# START OF Excerpt provided

Is there someone out there we are 100 pct compatable with? Or is it that some people are able to negotiate a peace that both are happy with?

My peaceful negotiations are not going so well! lol


----------



## MaritimeGuy (Jul 28, 2012)

Cyclist said:


> I may be enabling a bit but keeping a decently clean house is not unreasonable. BUT if I dont make the bed or have a clean kitchen she gets pissy. she doesnt scream and yell, she just gets pissy. I HATE pissy....lol
> 
> And you are EXACTLY right. The nail on the head. Its not the dish that is the problem. Its the REACTION to the dish. Ive said it 50 times.....ITS THE REACTION. Maybe you should say to yourself "maybe he was very busy today and just didnt have the time to make the bed" But I work from home and she doesnt understand how I cant take 5 minutes.....and 99 pct of the time I Do. Probably more often then not so she wont be pissy when she gets home, which really is the wrong reason. Being proud of a nice house is a much better reason, not fear of reprisal.
> 
> ...


I wondering from this description if she's getting upset about things completely unrelated to you and how the house is kept. She's fixating on these minor things you describe and unleashing pent up frustration that really has nothing to do with them. This leaves you walking on egg shells around her. 

Maybe raise this issue with her. It could be if she's confronted with it she will see it in herself and look for other ways to work off her stress.


----------



## MaritimeGuy (Jul 28, 2012)

Cyclist said:


> Is there someone out there we are 100 pct compatable with? Or is it that some people are able to negotiate a peace that both are happy with?


That's the million dollar question. You allude to it in your other posts when you weigh whether you should be happy with what you have against your fear of the unknown. 

Personally, I think more often than not we settle for less than we should. That doesn't mean we have to leave someone first time they do something we don't like. It does mean however we need to be strong enough to demand what we want out of the relationship. We must decide what behaviour we can live with, what we can't and clearly communicate this to our partner. 

Remember your partner is just as afraid of going it alone as you are. Laying out deal breakers on the table will motivate her (assuming it's something she can live with) to modify her behaviour accordingly. If not, than you have a decision to make.


----------



## Cyclist (Aug 22, 2012)

Just an update

Soooo after Monday night snuggling up for a movie and then Tuesday night she had a severe headache....not a joke she really did.....last night she came home and was in a bad way. Work is getting to her, pressure, if a promotion is going to happen, etc etc. she was upset. I consoled her as best I could as well as cooking dinner, had my twin girls over and I helped them, and sat with her trying to help her

930 comes and I say let's get you to sleep, good night sleep will do you good. So we try and fall asleep. She is up and down and tossing and turning. I ask if she's ok, what can I do, etc etc. she wakes me up about 5 times but I'm ok with it, I'm trying to be the understanding guy. At 1230 she wakes me up and says "don't you even want me anymore?". We had snuggled earlier but it wasn't good enough of a snuggle.

# END OF Excerpt provided
# START OF Data rows

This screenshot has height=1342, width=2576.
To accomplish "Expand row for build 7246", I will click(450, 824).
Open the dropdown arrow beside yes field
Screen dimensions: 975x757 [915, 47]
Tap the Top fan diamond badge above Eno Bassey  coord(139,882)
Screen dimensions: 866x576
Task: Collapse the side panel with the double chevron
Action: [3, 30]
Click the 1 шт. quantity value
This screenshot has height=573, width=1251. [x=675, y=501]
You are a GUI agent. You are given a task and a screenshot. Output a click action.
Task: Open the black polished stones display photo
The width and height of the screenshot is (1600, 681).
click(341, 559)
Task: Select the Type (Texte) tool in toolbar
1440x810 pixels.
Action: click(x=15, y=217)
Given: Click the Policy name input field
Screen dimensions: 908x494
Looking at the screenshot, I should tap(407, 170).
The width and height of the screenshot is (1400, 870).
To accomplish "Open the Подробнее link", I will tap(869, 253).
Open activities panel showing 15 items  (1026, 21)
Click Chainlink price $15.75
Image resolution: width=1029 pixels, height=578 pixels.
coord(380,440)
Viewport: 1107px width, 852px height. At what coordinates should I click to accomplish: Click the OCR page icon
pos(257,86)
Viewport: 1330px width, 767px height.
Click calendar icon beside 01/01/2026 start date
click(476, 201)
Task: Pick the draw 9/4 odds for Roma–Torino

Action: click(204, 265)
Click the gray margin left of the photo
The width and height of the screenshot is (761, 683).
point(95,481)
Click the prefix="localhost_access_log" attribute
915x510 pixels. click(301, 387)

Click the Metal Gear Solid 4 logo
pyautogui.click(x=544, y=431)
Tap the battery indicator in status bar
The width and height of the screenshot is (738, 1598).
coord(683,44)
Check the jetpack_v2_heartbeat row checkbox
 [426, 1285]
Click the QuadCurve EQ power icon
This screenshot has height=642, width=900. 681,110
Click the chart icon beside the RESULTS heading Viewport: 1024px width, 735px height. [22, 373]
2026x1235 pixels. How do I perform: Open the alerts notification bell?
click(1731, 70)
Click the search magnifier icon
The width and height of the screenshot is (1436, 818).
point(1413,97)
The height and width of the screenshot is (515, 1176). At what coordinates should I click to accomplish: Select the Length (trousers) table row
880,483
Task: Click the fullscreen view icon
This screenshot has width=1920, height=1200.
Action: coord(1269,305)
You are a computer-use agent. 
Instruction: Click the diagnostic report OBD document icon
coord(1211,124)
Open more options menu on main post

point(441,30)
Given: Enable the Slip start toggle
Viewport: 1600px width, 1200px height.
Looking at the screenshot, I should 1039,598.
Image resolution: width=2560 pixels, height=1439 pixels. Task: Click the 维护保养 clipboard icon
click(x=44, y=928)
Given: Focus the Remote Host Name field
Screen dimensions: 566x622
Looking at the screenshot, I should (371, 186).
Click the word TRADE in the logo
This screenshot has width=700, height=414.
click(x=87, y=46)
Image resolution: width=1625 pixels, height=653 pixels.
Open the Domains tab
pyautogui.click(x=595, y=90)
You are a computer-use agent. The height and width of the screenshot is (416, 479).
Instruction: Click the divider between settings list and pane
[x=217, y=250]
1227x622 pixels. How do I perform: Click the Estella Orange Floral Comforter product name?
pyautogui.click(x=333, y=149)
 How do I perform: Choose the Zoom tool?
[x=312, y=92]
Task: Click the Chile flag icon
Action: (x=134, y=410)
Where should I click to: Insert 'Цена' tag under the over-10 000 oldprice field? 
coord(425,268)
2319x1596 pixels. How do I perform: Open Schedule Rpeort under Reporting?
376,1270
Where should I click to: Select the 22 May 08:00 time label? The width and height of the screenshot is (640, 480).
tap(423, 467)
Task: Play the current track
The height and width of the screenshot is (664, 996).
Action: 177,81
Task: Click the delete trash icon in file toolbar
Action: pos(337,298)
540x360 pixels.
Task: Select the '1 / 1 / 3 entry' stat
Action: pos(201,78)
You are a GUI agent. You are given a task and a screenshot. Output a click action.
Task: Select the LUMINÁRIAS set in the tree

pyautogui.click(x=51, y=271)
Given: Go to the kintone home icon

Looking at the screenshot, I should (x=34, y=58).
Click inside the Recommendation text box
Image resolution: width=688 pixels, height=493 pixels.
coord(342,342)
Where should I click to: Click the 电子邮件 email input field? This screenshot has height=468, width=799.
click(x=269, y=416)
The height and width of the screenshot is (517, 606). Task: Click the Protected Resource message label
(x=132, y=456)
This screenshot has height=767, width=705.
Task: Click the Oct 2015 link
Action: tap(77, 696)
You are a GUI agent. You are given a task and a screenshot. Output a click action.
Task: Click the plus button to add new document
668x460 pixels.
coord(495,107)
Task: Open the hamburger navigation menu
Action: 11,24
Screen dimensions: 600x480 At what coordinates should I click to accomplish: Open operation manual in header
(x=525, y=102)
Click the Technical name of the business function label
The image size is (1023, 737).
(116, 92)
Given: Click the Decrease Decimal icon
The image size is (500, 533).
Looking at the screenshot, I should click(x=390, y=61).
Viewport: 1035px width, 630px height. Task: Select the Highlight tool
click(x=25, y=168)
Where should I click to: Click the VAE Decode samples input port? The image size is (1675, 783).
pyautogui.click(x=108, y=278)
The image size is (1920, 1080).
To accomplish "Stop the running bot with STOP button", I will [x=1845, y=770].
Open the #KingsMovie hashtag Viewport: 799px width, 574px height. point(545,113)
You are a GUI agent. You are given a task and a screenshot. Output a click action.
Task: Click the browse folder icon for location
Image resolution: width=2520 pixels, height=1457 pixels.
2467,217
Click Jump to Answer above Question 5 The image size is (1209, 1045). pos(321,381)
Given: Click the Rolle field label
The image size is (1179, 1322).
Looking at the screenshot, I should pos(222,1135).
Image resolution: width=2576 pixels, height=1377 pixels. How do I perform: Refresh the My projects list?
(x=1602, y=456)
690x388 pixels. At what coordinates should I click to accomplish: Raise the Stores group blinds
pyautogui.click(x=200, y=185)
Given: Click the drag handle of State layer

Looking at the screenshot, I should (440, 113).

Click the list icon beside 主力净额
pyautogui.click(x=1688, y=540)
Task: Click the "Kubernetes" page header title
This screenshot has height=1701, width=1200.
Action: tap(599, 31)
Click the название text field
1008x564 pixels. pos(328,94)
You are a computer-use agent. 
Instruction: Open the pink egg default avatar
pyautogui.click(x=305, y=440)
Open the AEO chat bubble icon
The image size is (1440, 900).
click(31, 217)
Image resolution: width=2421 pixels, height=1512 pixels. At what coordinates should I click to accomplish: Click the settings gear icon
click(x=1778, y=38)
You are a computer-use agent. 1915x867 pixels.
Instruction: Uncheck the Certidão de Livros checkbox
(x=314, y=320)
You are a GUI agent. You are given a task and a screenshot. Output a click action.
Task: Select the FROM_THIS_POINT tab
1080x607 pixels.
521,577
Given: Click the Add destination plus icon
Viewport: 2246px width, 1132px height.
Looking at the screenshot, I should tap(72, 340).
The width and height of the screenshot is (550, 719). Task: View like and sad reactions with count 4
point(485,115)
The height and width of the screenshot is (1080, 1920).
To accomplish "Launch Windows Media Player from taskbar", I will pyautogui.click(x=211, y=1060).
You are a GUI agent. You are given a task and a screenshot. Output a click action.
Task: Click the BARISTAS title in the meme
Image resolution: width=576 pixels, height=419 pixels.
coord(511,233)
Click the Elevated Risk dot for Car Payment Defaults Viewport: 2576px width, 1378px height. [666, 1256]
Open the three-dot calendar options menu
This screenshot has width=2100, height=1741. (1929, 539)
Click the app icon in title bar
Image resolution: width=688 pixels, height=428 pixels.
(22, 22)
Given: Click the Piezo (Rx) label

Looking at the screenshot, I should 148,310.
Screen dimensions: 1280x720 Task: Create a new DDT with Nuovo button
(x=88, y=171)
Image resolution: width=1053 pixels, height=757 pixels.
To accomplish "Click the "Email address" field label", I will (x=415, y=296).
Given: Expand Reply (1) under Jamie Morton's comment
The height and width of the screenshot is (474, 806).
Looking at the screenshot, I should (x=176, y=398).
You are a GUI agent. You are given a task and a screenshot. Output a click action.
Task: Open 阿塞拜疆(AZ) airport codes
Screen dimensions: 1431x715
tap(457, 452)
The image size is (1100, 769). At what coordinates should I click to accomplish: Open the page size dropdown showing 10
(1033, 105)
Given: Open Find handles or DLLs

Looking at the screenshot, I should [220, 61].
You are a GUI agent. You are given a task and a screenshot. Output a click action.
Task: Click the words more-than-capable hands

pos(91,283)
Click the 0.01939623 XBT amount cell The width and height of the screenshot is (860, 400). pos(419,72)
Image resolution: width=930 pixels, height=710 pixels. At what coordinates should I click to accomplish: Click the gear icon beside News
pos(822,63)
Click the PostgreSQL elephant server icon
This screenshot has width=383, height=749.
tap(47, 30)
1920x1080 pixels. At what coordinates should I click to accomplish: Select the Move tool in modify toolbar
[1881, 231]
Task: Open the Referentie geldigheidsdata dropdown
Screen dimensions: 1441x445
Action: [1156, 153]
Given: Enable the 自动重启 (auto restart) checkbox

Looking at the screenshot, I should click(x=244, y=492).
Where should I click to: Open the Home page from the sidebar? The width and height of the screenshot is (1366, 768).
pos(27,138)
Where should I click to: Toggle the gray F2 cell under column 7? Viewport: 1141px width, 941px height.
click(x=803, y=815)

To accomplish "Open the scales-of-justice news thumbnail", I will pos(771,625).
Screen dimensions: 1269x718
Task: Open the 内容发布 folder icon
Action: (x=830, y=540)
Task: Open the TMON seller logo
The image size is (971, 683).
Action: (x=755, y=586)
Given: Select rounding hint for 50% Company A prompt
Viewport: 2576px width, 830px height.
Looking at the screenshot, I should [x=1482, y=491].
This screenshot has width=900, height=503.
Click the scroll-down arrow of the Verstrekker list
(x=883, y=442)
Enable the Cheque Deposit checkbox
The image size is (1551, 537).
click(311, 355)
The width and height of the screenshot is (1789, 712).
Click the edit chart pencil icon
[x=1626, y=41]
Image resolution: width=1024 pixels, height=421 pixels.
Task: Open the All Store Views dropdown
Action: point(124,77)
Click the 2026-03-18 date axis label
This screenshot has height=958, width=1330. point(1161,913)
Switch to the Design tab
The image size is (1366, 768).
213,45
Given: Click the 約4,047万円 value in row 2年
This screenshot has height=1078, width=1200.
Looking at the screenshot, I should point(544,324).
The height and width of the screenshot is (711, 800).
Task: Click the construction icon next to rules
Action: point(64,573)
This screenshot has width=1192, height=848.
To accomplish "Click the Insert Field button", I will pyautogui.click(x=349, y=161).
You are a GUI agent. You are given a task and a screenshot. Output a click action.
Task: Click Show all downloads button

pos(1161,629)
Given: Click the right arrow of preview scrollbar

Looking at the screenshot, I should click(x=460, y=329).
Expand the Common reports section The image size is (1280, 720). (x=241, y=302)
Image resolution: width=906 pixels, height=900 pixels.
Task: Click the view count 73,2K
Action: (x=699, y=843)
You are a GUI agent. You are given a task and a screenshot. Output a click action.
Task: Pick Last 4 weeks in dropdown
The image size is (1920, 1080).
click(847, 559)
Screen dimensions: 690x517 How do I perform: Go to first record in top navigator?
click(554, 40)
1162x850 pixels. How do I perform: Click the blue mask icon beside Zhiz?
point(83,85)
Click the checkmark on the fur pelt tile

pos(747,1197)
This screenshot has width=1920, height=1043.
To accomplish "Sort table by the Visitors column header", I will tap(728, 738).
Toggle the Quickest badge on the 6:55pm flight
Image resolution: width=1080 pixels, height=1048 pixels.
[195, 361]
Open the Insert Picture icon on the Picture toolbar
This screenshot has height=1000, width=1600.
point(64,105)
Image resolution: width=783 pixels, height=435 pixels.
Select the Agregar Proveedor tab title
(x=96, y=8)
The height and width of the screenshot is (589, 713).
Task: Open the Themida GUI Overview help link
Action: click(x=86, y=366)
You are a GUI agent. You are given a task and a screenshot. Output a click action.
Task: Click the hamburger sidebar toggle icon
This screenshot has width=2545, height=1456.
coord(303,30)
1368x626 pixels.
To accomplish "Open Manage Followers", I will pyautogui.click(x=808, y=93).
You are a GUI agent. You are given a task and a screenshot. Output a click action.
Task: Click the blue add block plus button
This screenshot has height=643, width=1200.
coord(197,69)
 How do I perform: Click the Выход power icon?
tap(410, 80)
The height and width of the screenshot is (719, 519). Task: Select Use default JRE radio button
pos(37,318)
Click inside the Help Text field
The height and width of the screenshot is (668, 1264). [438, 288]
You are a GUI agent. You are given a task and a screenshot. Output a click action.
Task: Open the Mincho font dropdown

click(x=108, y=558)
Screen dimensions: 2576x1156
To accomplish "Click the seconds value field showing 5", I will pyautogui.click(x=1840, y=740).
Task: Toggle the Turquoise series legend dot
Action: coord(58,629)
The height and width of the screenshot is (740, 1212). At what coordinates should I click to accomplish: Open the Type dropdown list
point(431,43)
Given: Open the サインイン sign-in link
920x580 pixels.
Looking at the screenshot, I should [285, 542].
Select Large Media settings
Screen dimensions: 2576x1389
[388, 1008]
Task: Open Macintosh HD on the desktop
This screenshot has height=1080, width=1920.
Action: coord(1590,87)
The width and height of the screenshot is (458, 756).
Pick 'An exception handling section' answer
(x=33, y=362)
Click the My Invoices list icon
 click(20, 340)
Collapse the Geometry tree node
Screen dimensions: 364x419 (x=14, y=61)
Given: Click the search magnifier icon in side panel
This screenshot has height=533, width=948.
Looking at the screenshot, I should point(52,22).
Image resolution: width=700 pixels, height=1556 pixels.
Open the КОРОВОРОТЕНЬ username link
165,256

# END OF Data rows

▸ Tasks for this exercise:
1. Reproduce the entries word for word, starting with their first line and stopping after the line that contains "Screen dimensions: 975x757 [915, 47]", with both of those lines included.
2. Carry on the forum thread about relationship compatibility, starting right after its last sentence.
The forum thread and the entries have nothing to do with each other.

▸ Outputs in order:
1.
This screenshot has height=1342, width=2576.
To accomplish "Expand row for build 7246", I will click(450, 824).
Open the dropdown arrow beside yes field
Screen dimensions: 975x757 [915, 47]

2.
She says this is all my doing, that she wants to be close but I don't. I said I want to be close and instead of complaining just be close. If you want to snuggle with me just do it, I've never turned her down. 

This was the argument until 230 AM. I'm like I've done all I can....I've been right here, I've been close....etc. she says it's not enough.

So I bring up the sex. All I've asked is that she initiates once in a while. 2 or 3 times a month, makes me feel wanted. You want my affection everyday, this is what I've asked of you but you can't seem to do it. Why? "its just not in me". 

I held back and didn't say that cuddling every night is not in me....

I'm being blamed for everything here. Seems as though I can't win and truthfully it's turning me off. I am being judged on my response to everything and she's taking everything a bad way.

I'm so frustrated right now I want to scream.


----------



## MaritimeGuy (Jul 28, 2012)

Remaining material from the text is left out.